You don’t need PUT or POST to write - that’s a convention, but it’s only necessary if you’re trying to make "REST"ful websites and such. What you need is appropriate server-side code.
So - here’s a simple example. Note that it does NOT do many things you’d want to do in the real world, like preventing someone from spoofing it, but it should be good enough to explore the concept. This should run in any semi-modern perl - if you’re on windows, you’ll want to change the “dbmopen” line to reflect your drive setup. If you have an older perl, the CGI module won’t be built-in - go get a new perl, dude.
#!/usr/bin/perl
use CGI qw(:standard);
$name = param("name"); $name =~ s/[^\\w]//g;
$score = param("score"); $score =~ s/[^\\d]//g;
dbmopen(%SCORE, '/var/tmp/scores', 0666);
if (($name eq '') and ($score eq '')) { # no name or score, return list
print "Content-type: text/plain\
\
";
foreach (sort keys %SCORE) {
print "$_ = $SCORE{$_}\
";
}
dbmclose(%SCORE);
exit;
}
$SCORE{$name} = $score;
dbmclose(%SCORE);
print "Content-type: text/plain\
\
$name = $score\
";
exit;
For messing around with - I have this up and running at http://home.bortels.us/hiscore.cgi (and will until it gets abused) - go ahead and hit that link for a list of high scores. You can add to them by adding parameters to your http call: http://home.bortels.us/hiscore.cgi?name=Fred&score=17 would give “Fred” a score of “17”.

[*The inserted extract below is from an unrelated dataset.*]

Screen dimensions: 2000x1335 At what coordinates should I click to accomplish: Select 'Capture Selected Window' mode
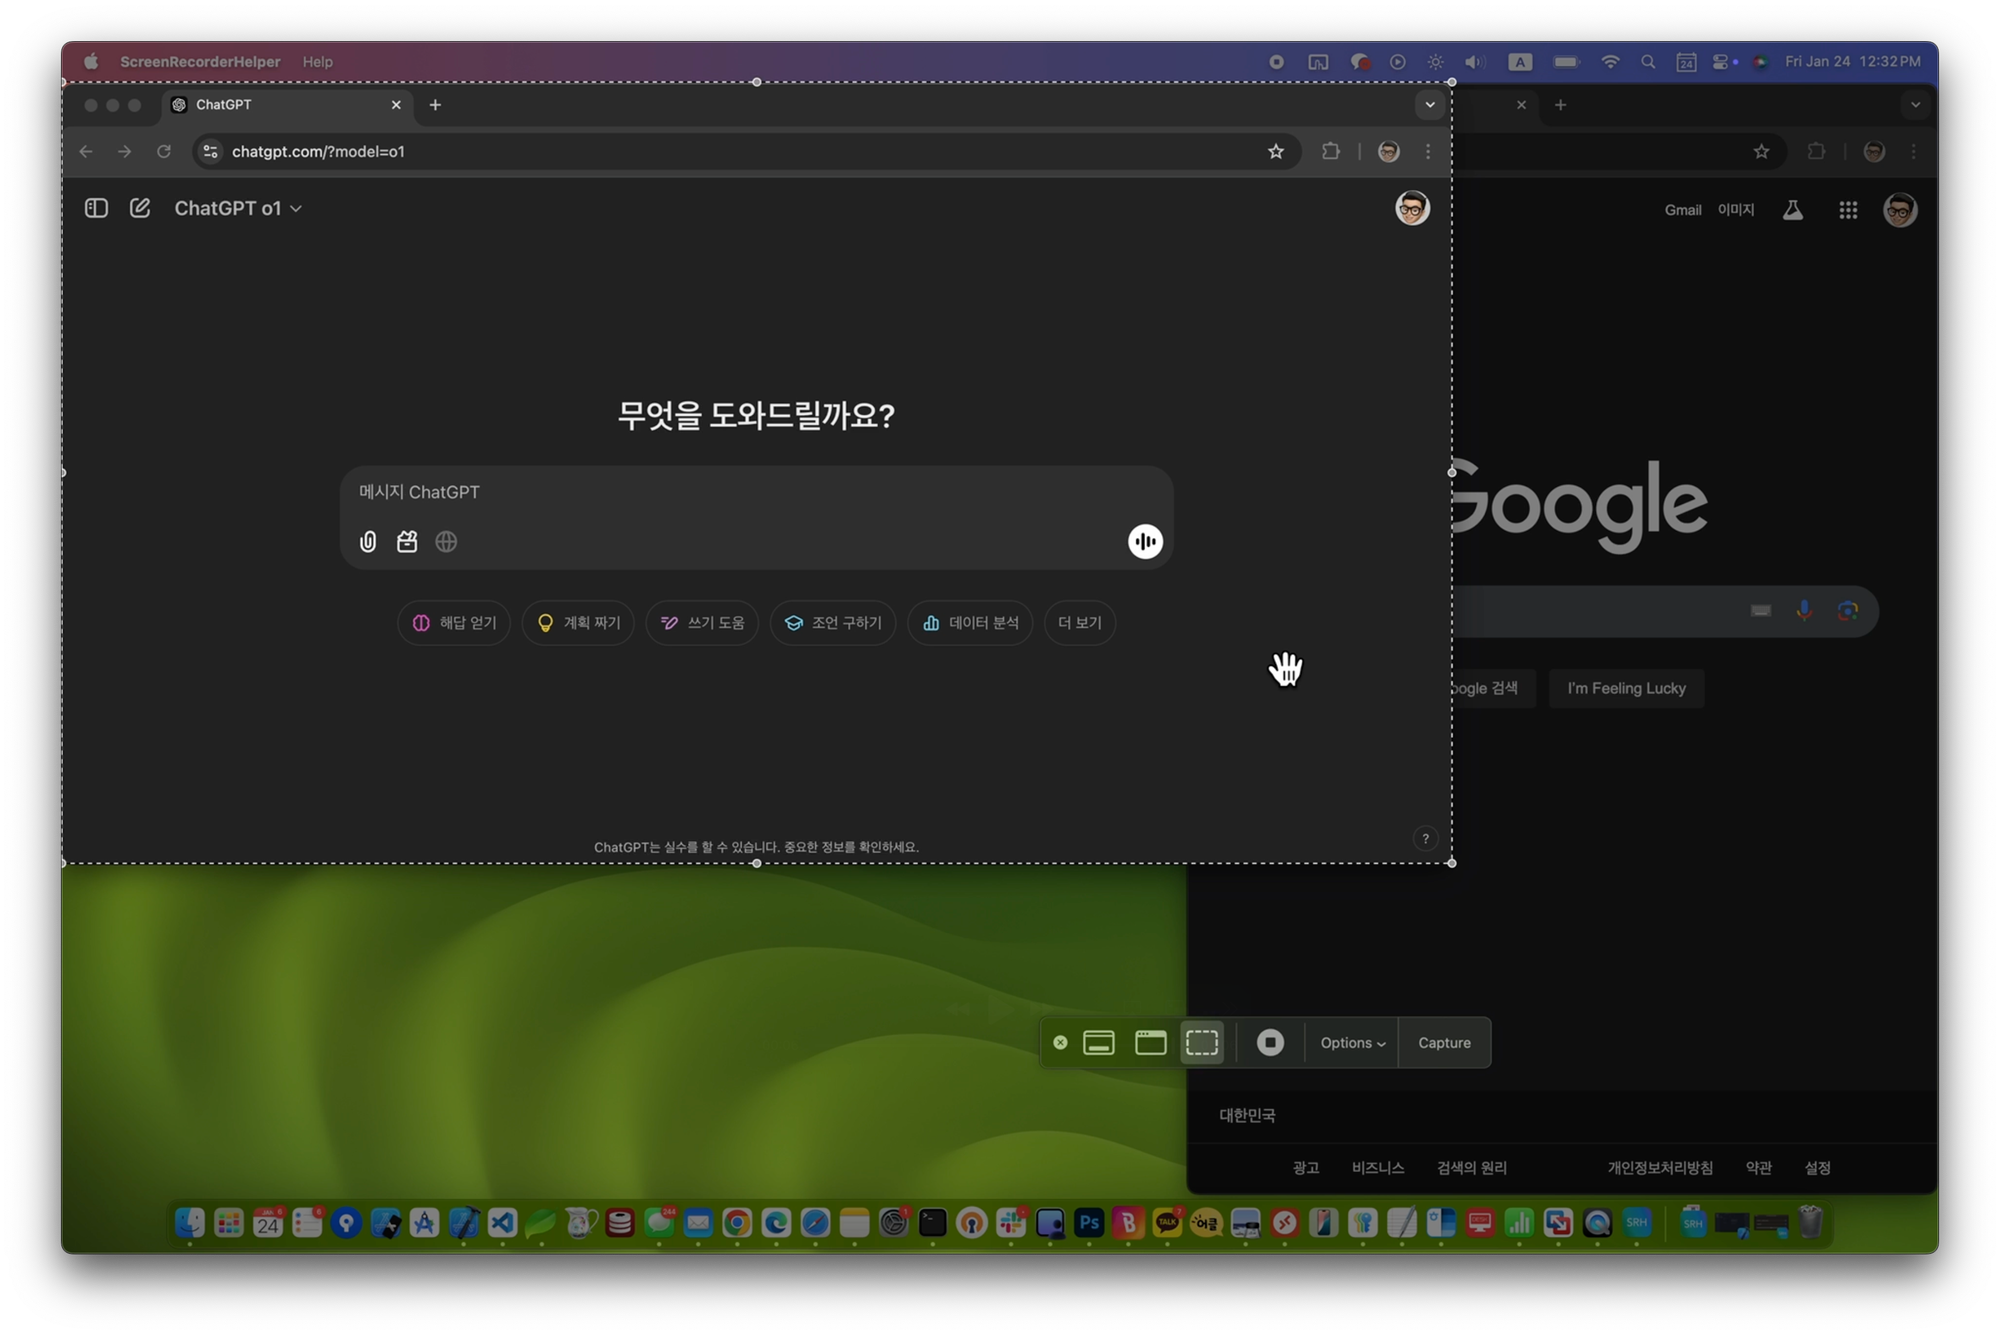1150,1042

It’s up to your Codea script to parse and display the results, of course.
In a “real” implementation, you’d want to figure out some way to try to prevent spoofing (good luck with that, really), and to have the server do a “top scores” list for you rather than downloading them all - perhaps have it sort as well. You might want to make it support multiple games as well (I had that, for a bit, but it complicated things) That’s left as an exercise to the reader.
One bit of advice - see the “=~” sections at the top, where name and score are assigned? Those strip out non-word (for name) and non-number (for score) entries. If you don’t have that sort of thing, you open yourself up to ugly cross-site scripting attacks. Be VERY careful messing with server side stuff - it’s easy to open yourself wide open to various attacks, especially if you re-display the data sent. Also be aware that if you get popular, the simple perl cgi above could (would!) easily crumple under real load. Fair warning.